The word placemaking has a bit of a bum rep these days. But I really like the word. For me, it is the whole point of starting ThereSquared. I like the idea of helping to create places where people want to go and hang out, places that just feel special. Places that attract a crowd. Places that feel safe and welcoming. Places that have creativity and energy. They keep you coming back. These are the places you wanna take your aunt and uncle who are visiting from Nebraska. Some great places like this just happen organically. Like the Gum Wall in Seattle.

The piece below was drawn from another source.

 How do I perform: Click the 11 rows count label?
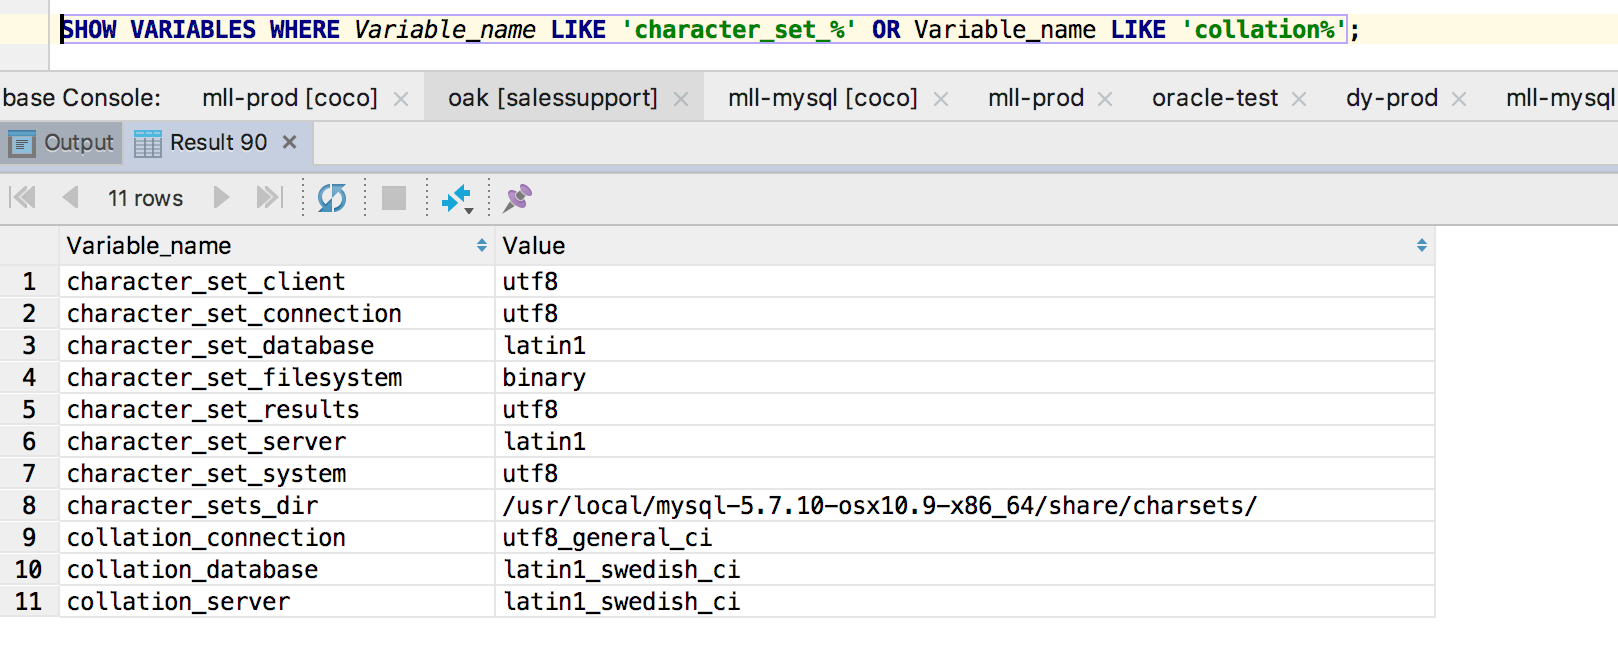coord(145,198)
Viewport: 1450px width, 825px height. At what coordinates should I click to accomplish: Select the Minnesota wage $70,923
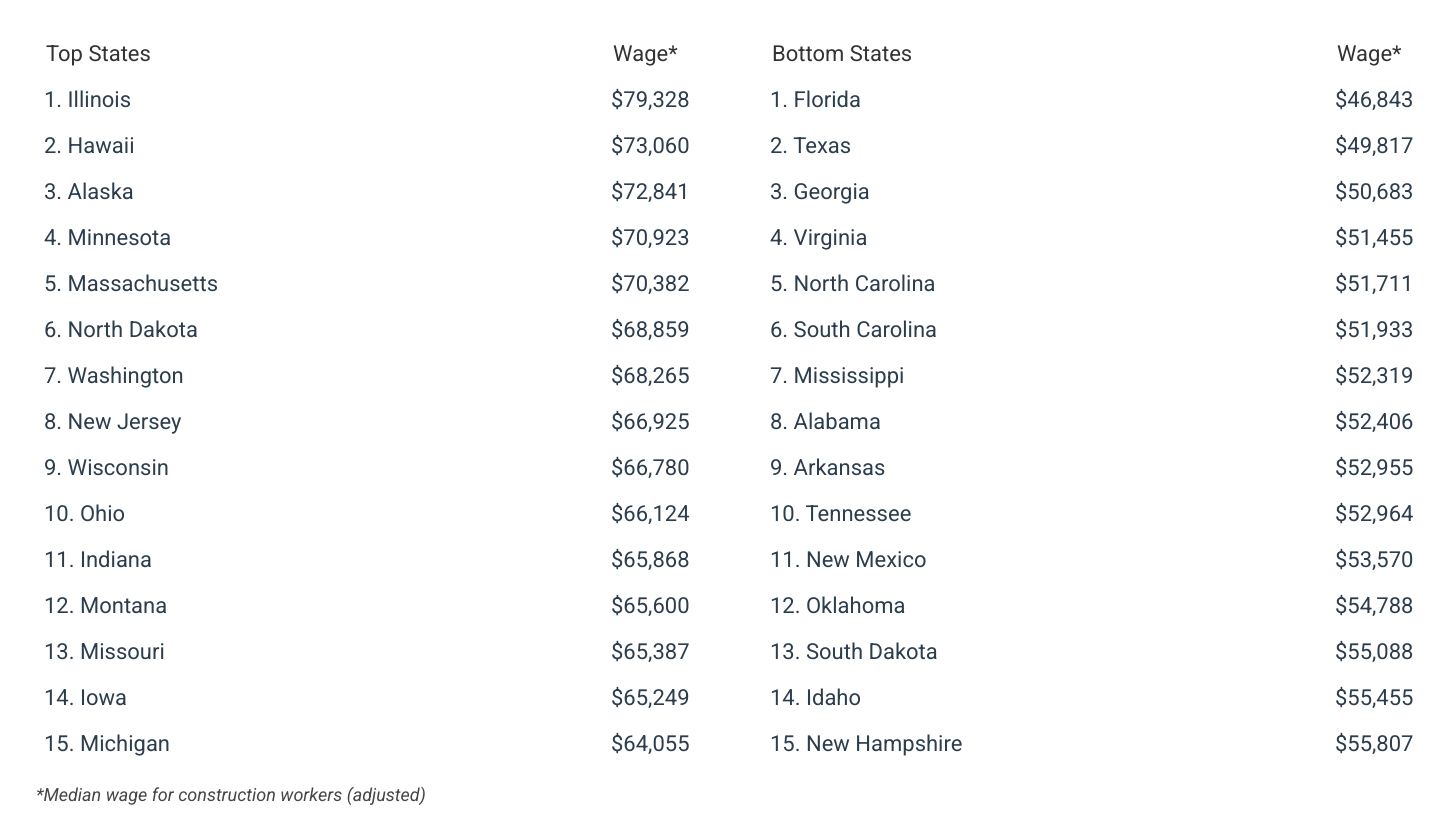[650, 238]
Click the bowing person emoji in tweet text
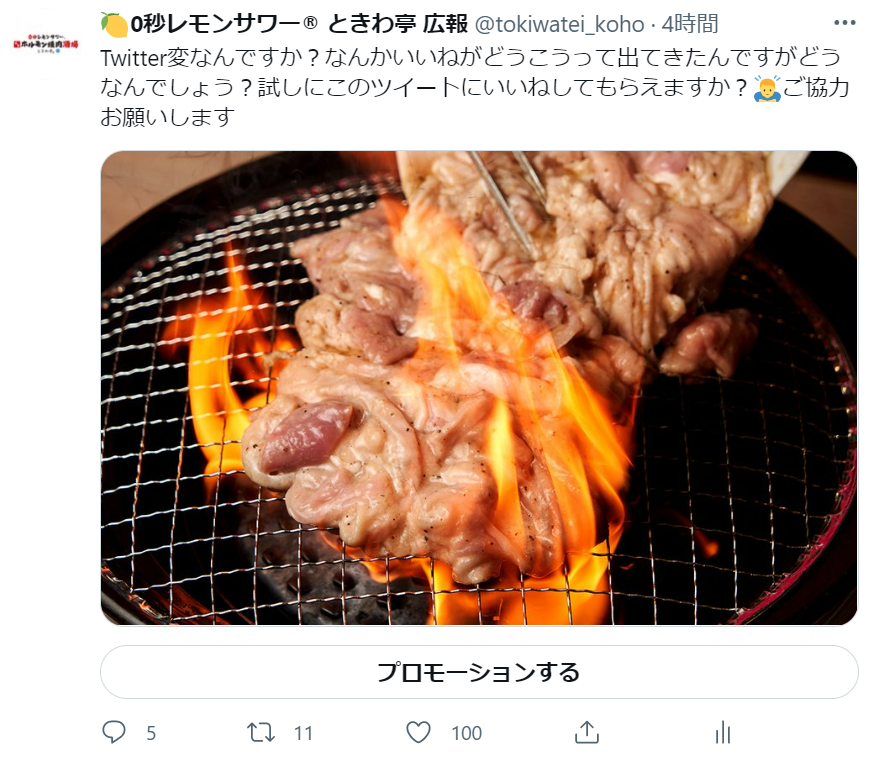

People line up to take selfies next to thousands of used wads of gum, add their own, marvel at the array of color and blobbery, and then disappear around the corner to the Pikes Place Market where they can shop for tchotchkes and art, eat some smoked salmon or just look out at the beautiful view. It is a memory we all take home--but it is packaged together. One place doesn't exist without the other.
Making memorable places like this shouldn't be that hard (how hard is it to start sticking gum on a wall?), but it seems much more complicated than it should be. Not all gum walls are created equal.
Have you been to a run-down mall in the suburbs where half of the stores are closed up, the restaurants (the ones that are open) are all lame/corporate, there's eerie "McMusic" is piped in from outdoor speakers I can never find? Where is everybody? (I have a mall in mind as I describe this blah place.) Placemaking failure. Who knows why. Maybe they need a gum wall.
People spend lots of money and time trying to plan for public places where people feel compelled to gather. Placemaking is about getting the right combination of all sorts of factors: places to eat, play, sit around and watch other people, places to shop and engage with art and music, places to take in a view or a demonstration, play chess, shop and sit in the shade--do all the other things we love to do as humans. Sometimes we fail miserably at making great places. Sometimes we get it right. That's what I obsess about at ThereSquared. How to get it right.